Terrence Spencer of Evergreen Park said, in addition to the inspiring setting, there is motivation in numbers.
"You've got people who are fit, running up and down the steps; people who are a little bigger and can't run them, but still do it. It's motivation for you to do it," he said.
Ariana Falk of Park Forest came to the outdoor workout area with friends, Julia Broadwell of Lansing, and sisters Liz and Samantha Frassinone of Crete.
"Going down is a little easier on the new side," Falk said, noting that in the newer set, all of the steps are the same height and evenly spaced, with landings every 10 steps. "On the old side, the steps vary."
Still, she added, both sets make for good exercise, good enough to make their leg muscles shake.
"I think it's really cool to see everybody out and moving. I like seeing people working out down here on the fields, stretching and kind of doing their own thing, too," Falk said.
After he saw a Facebook post about the new set of stairs being open, Melvin Gonzalez, 14, of Burbank, convinced his parents to bring him and give it a try.
"I did it five times," he said. "I like it a lot."

RECORDED DATA:

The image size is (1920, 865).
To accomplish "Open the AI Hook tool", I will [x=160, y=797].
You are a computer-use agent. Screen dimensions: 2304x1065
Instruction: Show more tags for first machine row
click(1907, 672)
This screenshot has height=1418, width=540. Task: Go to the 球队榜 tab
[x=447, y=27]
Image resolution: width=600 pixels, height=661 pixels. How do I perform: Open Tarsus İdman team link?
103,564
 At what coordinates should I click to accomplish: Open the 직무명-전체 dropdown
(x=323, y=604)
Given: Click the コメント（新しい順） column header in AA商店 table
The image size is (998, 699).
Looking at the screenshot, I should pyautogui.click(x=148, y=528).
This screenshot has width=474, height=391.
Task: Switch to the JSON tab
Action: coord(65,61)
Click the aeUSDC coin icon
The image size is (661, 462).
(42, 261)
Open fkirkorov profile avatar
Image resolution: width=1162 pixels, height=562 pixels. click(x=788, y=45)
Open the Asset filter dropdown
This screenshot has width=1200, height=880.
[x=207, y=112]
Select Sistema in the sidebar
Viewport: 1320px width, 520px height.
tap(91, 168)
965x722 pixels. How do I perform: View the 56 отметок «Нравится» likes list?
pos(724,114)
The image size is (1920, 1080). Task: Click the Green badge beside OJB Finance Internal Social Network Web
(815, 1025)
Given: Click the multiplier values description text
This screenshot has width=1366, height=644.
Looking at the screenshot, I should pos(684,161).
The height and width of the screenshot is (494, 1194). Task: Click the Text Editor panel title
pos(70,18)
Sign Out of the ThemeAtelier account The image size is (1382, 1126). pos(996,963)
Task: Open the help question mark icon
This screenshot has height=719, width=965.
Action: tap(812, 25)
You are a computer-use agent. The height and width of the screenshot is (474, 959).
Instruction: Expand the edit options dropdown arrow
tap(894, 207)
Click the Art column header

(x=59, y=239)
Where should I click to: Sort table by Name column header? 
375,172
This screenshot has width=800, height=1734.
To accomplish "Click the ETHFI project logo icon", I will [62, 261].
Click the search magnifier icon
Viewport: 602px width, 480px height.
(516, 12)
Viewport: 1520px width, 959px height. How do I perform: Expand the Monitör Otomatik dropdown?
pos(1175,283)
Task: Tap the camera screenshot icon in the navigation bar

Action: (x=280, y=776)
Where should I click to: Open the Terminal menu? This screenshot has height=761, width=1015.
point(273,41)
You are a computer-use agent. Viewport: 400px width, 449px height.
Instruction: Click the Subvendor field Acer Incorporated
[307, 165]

EXERCISES:
A. In the article about the outdoor stairs, how often are there landings on the new set of steps?
B. Decide whether each statement agrees with the article about the outdoor stairs. Answer yes or no for each, and quote the words from the article that decide it.
(i) Melvin Gonzalez learned the new stairs were open from a Facebook post.
(ii) Falk says the steps on the old side are all the same height.
(iii) Julia Broadwell is from Crete.

RESULTS IN ORDER:
A. Every 10 steps.

B.
(i) Yes: "After he saw a Facebook post about the new set of stairs being open"
(ii) No: "On the old side, the steps vary."
(iii) No: "Julia Broadwell of Lansing"